Chinese UNC4841 Group Exploits Zero-Day Flaw in Barracuda Email Security Gateway

Jun 15, 2023Ravie Lakshmanan

A suspected China-nexus threat actor dubbed UNC4841 has been linked to the exploitation of a recently patched zero-day flaw in Barracuda Email Security Gateway (ESG) appliances since October 2022.

“UNC4841 is an espionage actor behind this wide-ranging campaign in support of the People’s Republic of China,” Google-owned Mandiant said in a new report published today, describing the group as “aggressive and skilled.”

The flaw in question is CVE-2023-2868 (CVSS score: 9.8), which relates to a remote code injection affecting versions 5.1.3.001 through 9.2.0.006 that arises as a result of an incomplete validation of attachments contained within incoming emails.

Barracuda addressed the problem on May 20 and 21, 2023, but the company has since urged affected customers to immediately replace the devices “regardless of patch version level.”

Now according to the incident response and threat intelligence firm, which was appointed to probe the hack, UNC4841 is said to have sent emails to victim organizations containing malicious TAR file attachments that were designed to exploit the bug as early as October 10, 2022.

These email messages contained generic lures with poor grammar and, in some cases, placeholder values, a tactic deliberately chosen to disguise the communications as spam.

The goal, it noted, was to execute a reverse shell payload on the targeted ESG devices and deliver three different malware strains – SALTWATER, SEASIDE, and SEASPY – in order to establish persistence and execute arbitrary commands, while masquerading them as legitimate Barracuda ESG modules or services.

Also deployed by the adversary is a kernel rootkit named SANDBAR that’s configured to conceal processes that begin with a specified name as well as trojanized versions of two different valid Barracuda Lua modules –

• SEASPRAY – A launcher for screening incoming email attachments with a particular filename and runs an external C-based utility dubbed WHIRLPOOL to create a TLS reverse shell
• SKIPJACK – A passive implant that listens for incoming email headers and subjects and executes the content present in “Content-ID” header field

Source code overlaps have been identified between SEASPY and a publicly available backdoor referred to as cd00r and also between SANDBAR and an open-source rootkit, suggesting that the actor repurposed existing tools to orchestrate the intrusions.

UNC4841 has all the hallmarks of a persistent actor, given its ability to swiftly alter its malware and employ additional persistence mechanisms as Barracuda initiated containment efforts after discovering the activity on May 19, 2023.

In some instances, the threat actor was observed leveraging access to a compromised ESG appliance to conduct lateral movement into the victim network, or to send mail to other victim appliances. Data exfiltration entailed the capture of email related data in a subset of cases.
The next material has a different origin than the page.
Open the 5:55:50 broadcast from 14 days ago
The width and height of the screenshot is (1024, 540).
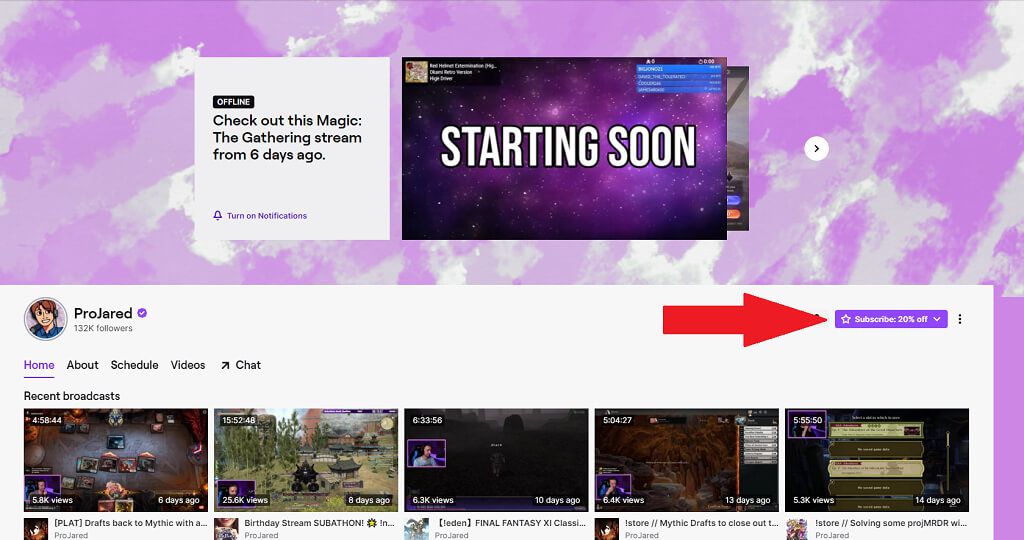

The high frequency attacks, Mandiant said, targeted an unspecified number of private and public sector organizations located in at least 16 countries, with almost a third being government entities. 55% of the impacted organizations are located in the Americas, followed by 24% in EMEA and 22% in the Asia-Pacific region.

“As of June 10, 2023, approximately 5% of active ESG appliances worldwide have shown evidence of known indicators of compromise,” Barracuda told The Hacker News in a statement, adding it’s “providing the replacement product to impacted customers at no cost.”

“UNC4841 has shown to be highly responsive to defensive efforts and actively modifies TTPs to maintain their operations,” Mandiant said, adding it expects the actors to “alter their TTPs and modify their toolkit.”